The call comes in response to the tabling of anti-protest laws in the UK Parliament this week.
Climate campaigners from across Britain have announced they will take to the streets later this year in protest of a new law tabled in Westminster’s Queen’s Speech this week.
Extinction Rebellion have hit out at the tabling of the Public Order Bill tabled in the Queen’s Speech on Tuesday, with a promise to bring millions of people onto the street from September.
The Bill, which seeks to reintroduce the curbs on protest recently thrown out of the Police, Crime, Sentencing and Courts Bill by the House of Lords, is an attempt to curb protests by Extinction Rebellion, Just Stop Oil and Insulate Britain calling for the government to take proportionate action on the climate crisis.
On the same day that the Public Order Bill was tabled, UK Met Office researchers said that there’s now around a fifty-fifty chance that the world will warm by more than 1.5C over the next five years.
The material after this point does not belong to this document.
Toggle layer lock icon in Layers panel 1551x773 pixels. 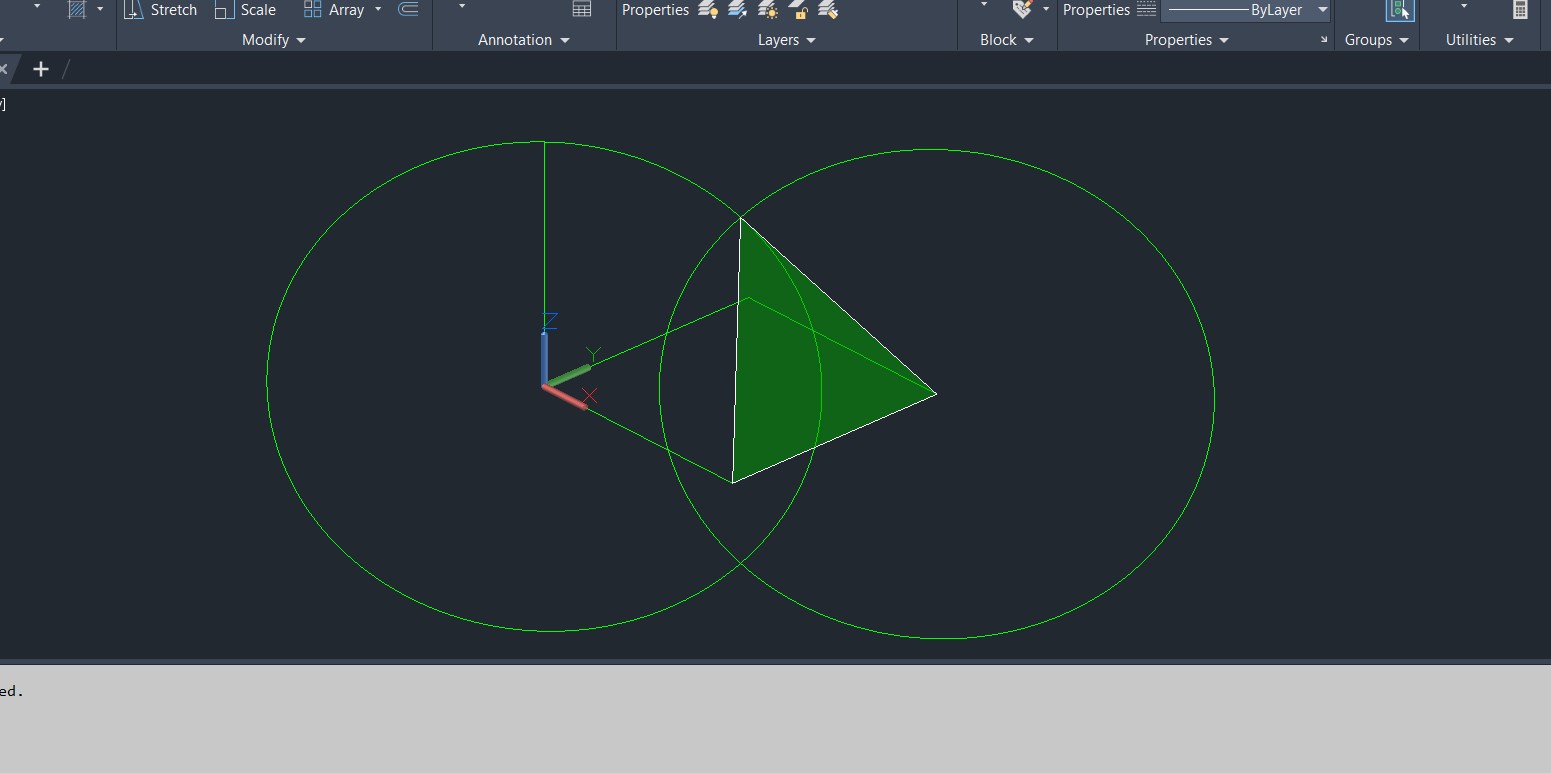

Following the failure of the COP26 climate negotiations in Glasgow last autumn, Extinction Rebellion announced plans to mobilise two million people in 2022, equivalent to 3.5 per cent of the UK population.
Charlie Waterhouse from Extinction Rebellion, said: “It is foolish to think that announcing new curbs in the Queen’s Speech will stop people taking to the streets to demand their government act to ensure a safe future for people in the UK and around the world.
“As we in Extinction Rebellion know full well: what we do works. It’s worked countless times before. It has worked to give us weekends and the vote, human rights and freedom. And it will work again.
“Faced with a government incapable of anything other than a desperate attempt to shore-up its own power and cover-up its criminality it is the only thing we can do. To be a bystander is not enough.
“When juries are asked to sit in judgement of their peers, they are acquitting. The government’s increasing reliance on private injunctions shows that they know they cannot rely on the courts, because the courts agree with us.
“So Boris Johnson and Priti Patel, we thank you. Our organisations were set up to break the law to drive positive change. Your actions show that we are winning.”
The move by Extinction Rebellion comes as a YouGov poll reveals that disruptive protest is increasing the numbers of people in the UK willing to take climate action, with around 1.7million adults in the UK saying they would consider engaging in climate action over the next 12 months. The poll also found that: “When asked about satisfaction with the efforts of the UK government, only 26.1% of UK adults thought the government was doing a lot to tackle climate change, with 46% disagreeing with this statement.”